Oberbürgermeister Hans Jürgen Pütsch verabschiedete Stadtrat Manfred Schieß und dankte für sein engagiertes Wirken zum Wohle der Stadt / Foto: Stadt Rastatt.

(3. Februar 2015) Einen Abschied und eine Neuverpflichtung gab es in der Sitzung des Gemeinderates der Stadt Rastatt am 2. Februar zu verkünden und zu würdigen: Manfred Schieß, Stadtrat der Fraktion DIE GRÜNEN, hatte aus gesundheitlichen Gründen um sein Ausscheiden aus dem Gemeinderat gebeten und wurde verabschiedet. Ursula Böss-Walter rückte als neue Stadträtin für die Fraktion nach.

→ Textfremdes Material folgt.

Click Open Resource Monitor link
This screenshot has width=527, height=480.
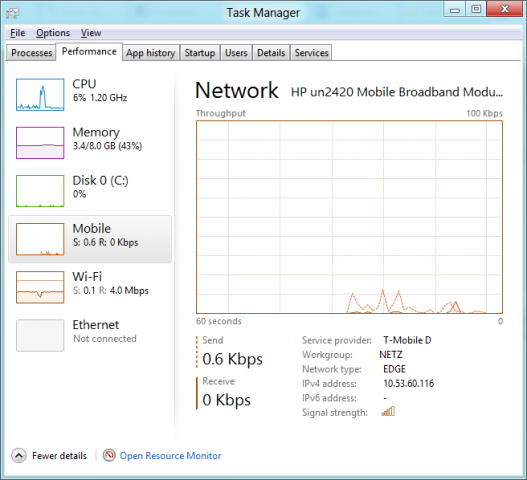tap(170, 456)
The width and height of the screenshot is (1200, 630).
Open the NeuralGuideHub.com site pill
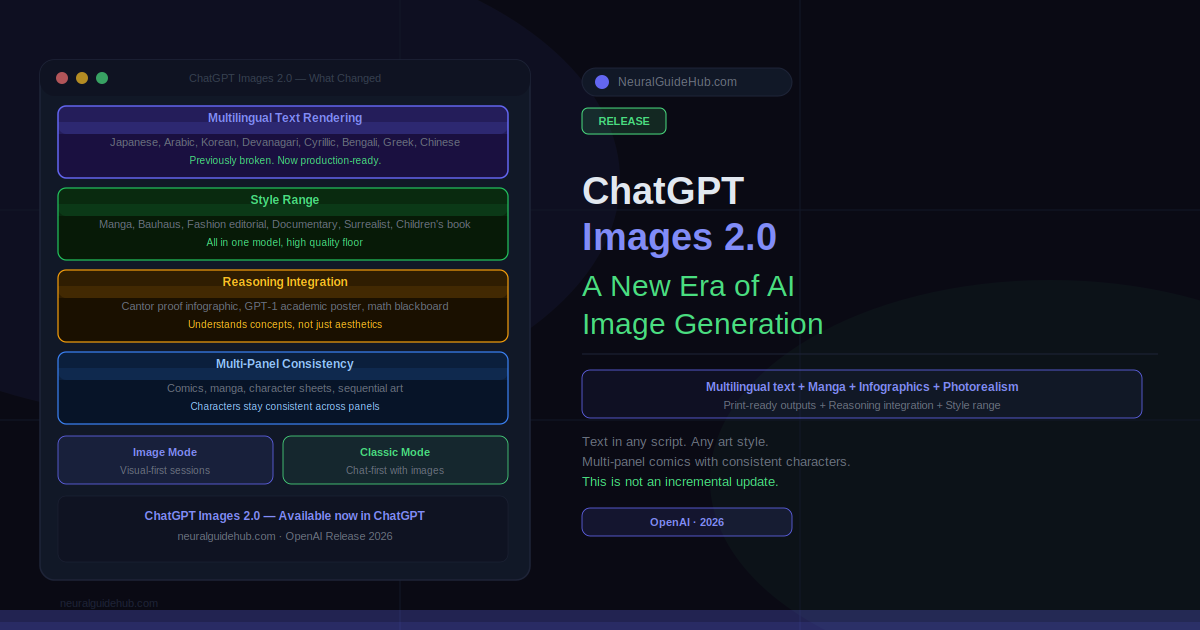tap(687, 82)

Oberbürgermeister Hans Jürgen Pütsch dankte Manfred Schieß für sein engagiertes und erfolgreiches Wirken zum Wohle der Stadt. Zwar sei er erst seit der letztjährigen Kommunalwahl im Gemeinderat, habe aber in dieser kurzen Zeit bereits wichtige Impulse setzen können. Als Beispiele nannte der OB den jüngsten Beschluss zur Versorgung aller städtischen Liegenschaften mit Ökostrom oder Schieß‘ beharrliches Drängen, das Toiletten-Problem am Bahnhof zu lösen. Doch bereits vor seiner Zeit als Stadtrat habe Manfred Schieß viel für Rastatt geleistet. So habe er sich als Mitglied im Arbeitskreis Energie & Klima für den kommunalen Klimaschutz engagiert und darüber hinaus in der Entwicklungshilfe. „Wir bedauern außerordentlich, dass Sie gehen, haben aber Verständnis für Ihre Entscheidung“, betonte der Oberbürgermeister. Er wünschte Manfred Schieß viel Kraft und übergab ihm als kleines Zeichen der Anerkennung einen Bildband über die Rastatter Rheinauen.

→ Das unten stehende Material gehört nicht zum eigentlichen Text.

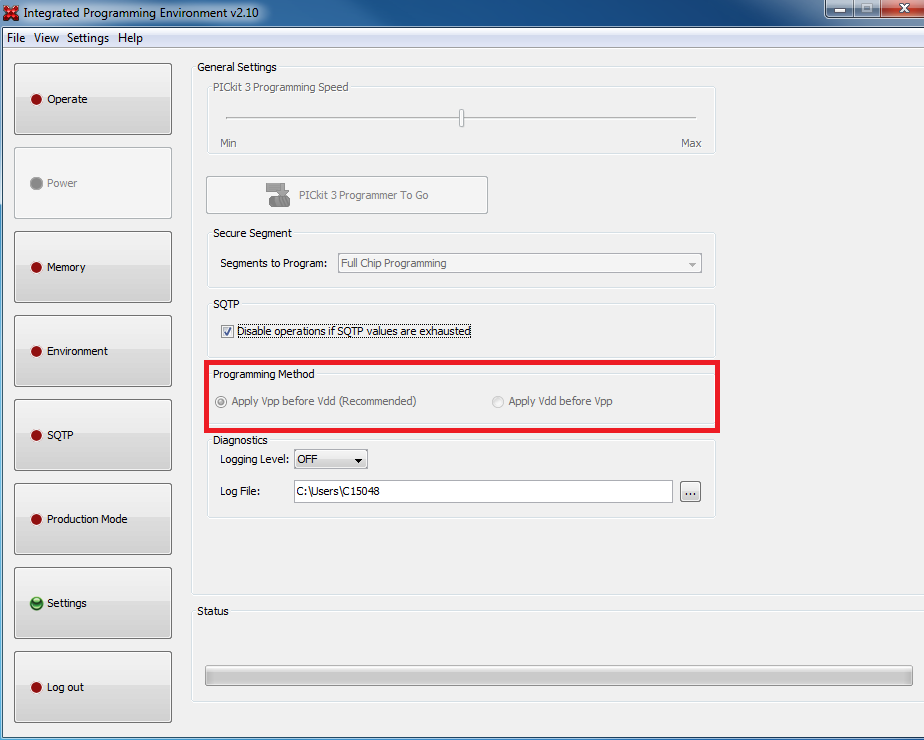Open the Settings panel
Screen dimensions: 924x740
(92, 603)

Ursula Böss-Walter wurde von Oberbürgermeister Hans Jürgen Pütsch als neues Mitglied im Gemeinderat vereidigt und willkommen geheißen / Foto: Stadt Rastatt.

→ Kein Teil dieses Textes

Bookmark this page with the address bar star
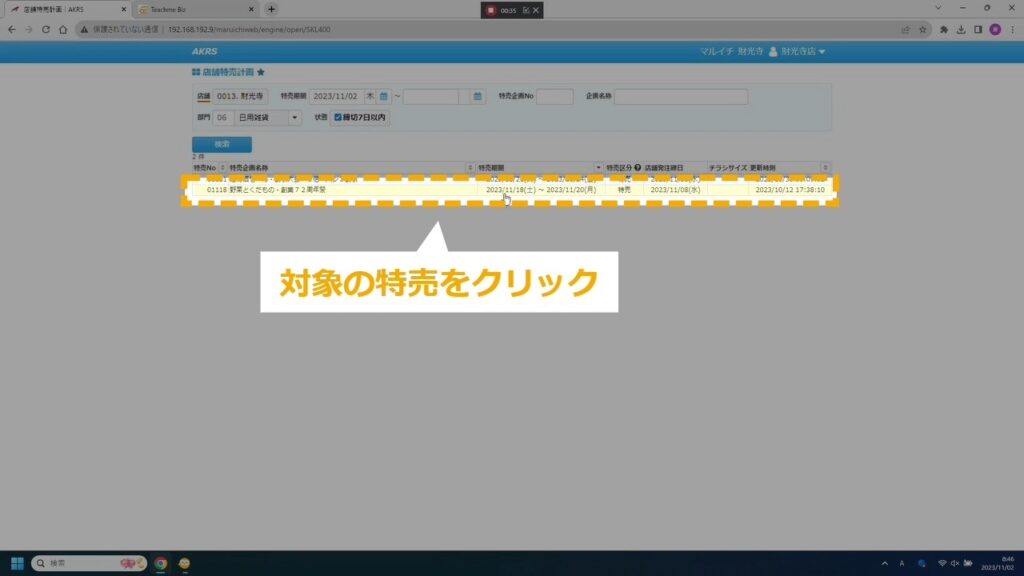 pos(923,30)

Nachrückerin Ursula Böss-Walter ist zwar ein neues Gesicht im Gemeinderat, aber in Rastatt bestens bekannt als ehrenamtlich Engagierte, beispielsweise als Vorsitzende der Naturfreunde Rastatt. In dieser Funktion war sie auch Mitinitiatorin der Klimapartnerschaft zwischen Rastatt und St. Louis im Senegal. Außerdem ist sie im Rastatter Verein Feuervogel aktiv, der Beratung, medienpädagogische Arbeit und viele Aktionen „für ein selbstbestimmtes Leben, frei von sexueller Gewalt“ anbietet. OB Pütsch dankte Ursula Böss-Walter, „dass Sie Ihre Tat- und Schaffenskraft zur Verfügung stellen und sich für die Belange der Stadt einsetzen.“ Der Gemeinderat stimmte dem Eintritt von Böss-Walter ins Gremium einstimmig zu und verpflichtete sie als Mitglied im Ausschuss für Jugend, Soziales und Kultur sowie als stellvertretendes Mitglied im Verwaltungs- und Finanzausschuss, Stadtmarketingausschuss, Umwelt- und Verkehrsausschuss und Umlegungsausschuss.